→ **PROBLEM A**:
In the passage below on sampling experiments, list every method that AUMP-SVGD is compared with in the Bayesian logistic regression experiment.

→ **SELECTED EXTRACT**:
========================================

As depicted by Figure 5, it is evident that in the case of 50 dimensions, both SVGD and S-SVGD exhibit certain deviations from the ground truth while S-SVGD exhbits excessively large variances in numerous tests. Consequently, SVGD and S-SVGD prove inadequate in effectively addressing the conditional diffusion model. Conversely, our AUMP-SVGD demonstrates satisfactory performance with the size of Γd\Gamma_{d} of 5 and 10.

5.3 Bayesian Logistic Regression

We investigate a Bayesian logistic regression model from Liu and Wang (2016) applied to the Covertype dataset from Asuncion and Newman (2007). We use 70% data for training and 30% for testing. We compare AUMP-SVGD with SVGD, S-SVGD, PSVGD, MP-SVGD, and Hamiltonian Monte Carlo(HMC) and the number of generated samples ranges from 100 to 500. Each experiment uses ten different random seeds and the error of each value does not exceed 0.01. We verify the impact of different sampling methods on the prediction accuracy and the results are given by Table 1.

Table 1: The Optimal values for each case are in bold.

========================================

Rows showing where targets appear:
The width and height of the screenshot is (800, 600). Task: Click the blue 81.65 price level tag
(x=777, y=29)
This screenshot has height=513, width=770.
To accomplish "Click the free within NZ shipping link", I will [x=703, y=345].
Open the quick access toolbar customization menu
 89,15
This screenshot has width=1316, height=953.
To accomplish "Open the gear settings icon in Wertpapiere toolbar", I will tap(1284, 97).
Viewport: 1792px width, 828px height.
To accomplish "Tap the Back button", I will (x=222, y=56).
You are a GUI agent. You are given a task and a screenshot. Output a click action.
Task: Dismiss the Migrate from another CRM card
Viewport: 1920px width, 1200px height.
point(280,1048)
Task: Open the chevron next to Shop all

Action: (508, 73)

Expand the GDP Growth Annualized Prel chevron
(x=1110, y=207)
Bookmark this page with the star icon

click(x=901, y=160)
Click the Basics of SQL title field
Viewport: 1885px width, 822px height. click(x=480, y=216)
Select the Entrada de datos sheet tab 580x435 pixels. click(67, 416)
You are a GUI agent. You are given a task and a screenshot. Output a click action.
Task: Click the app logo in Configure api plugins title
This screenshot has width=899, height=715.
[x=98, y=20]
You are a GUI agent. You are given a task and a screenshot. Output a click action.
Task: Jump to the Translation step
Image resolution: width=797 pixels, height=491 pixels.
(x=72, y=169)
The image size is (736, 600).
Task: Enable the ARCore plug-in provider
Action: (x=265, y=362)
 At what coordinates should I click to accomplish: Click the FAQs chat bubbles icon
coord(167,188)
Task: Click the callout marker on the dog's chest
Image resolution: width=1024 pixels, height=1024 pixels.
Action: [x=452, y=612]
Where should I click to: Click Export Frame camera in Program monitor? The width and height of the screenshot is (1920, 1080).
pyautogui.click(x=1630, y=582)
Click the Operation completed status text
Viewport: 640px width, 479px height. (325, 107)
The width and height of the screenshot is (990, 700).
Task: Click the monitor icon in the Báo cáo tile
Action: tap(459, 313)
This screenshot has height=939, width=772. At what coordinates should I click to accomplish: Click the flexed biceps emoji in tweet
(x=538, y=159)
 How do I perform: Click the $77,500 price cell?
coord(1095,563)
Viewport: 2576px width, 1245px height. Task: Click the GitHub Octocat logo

========================================

→ **PROBLEM B**:
Write out the entries word for word, starting with the line that contains "Click the Basics of SQL title field" and continuing through the last line of the entries, with both of those lines included.

→ **EXERCISE RESULT A**:
SVGD, S-SVGD, PSVGD, MP-SVGD, and Hamiltonian Monte Carlo (HMC)

→ **EXERCISE RESULT B**:
Click the Basics of SQL title field
Viewport: 1885px width, 822px height. click(x=480, y=216)
Select the Entrada de datos sheet tab 580x435 pixels. click(67, 416)
You are a GUI agent. You are given a task and a screenshot. Output a click action.
Task: Click the app logo in Configure api plugins title
This screenshot has width=899, height=715.
[x=98, y=20]
You are a GUI agent. You are given a task and a screenshot. Output a click action.
Task: Jump to the Translation step
Image resolution: width=797 pixels, height=491 pixels.
(x=72, y=169)
The image size is (736, 600).
Task: Enable the ARCore plug-in provider
Action: (x=265, y=362)
 At what coordinates should I click to accomplish: Click the FAQs chat bubbles icon
coord(167,188)
Task: Click the callout marker on the dog's chest
Image resolution: width=1024 pixels, height=1024 pixels.
Action: [x=452, y=612]
Where should I click to: Click Export Frame camera in Program monitor? The width and height of the screenshot is (1920, 1080).
pyautogui.click(x=1630, y=582)
Click the Operation completed status text
Viewport: 640px width, 479px height. (325, 107)
The width and height of the screenshot is (990, 700).
Task: Click the monitor icon in the Báo cáo tile
Action: tap(459, 313)
This screenshot has height=939, width=772. At what coordinates should I click to accomplish: Click the flexed biceps emoji in tweet
(x=538, y=159)
 How do I perform: Click the $77,500 price cell?
coord(1095,563)
Viewport: 2576px width, 1245px height. Task: Click the GitHub Octocat logo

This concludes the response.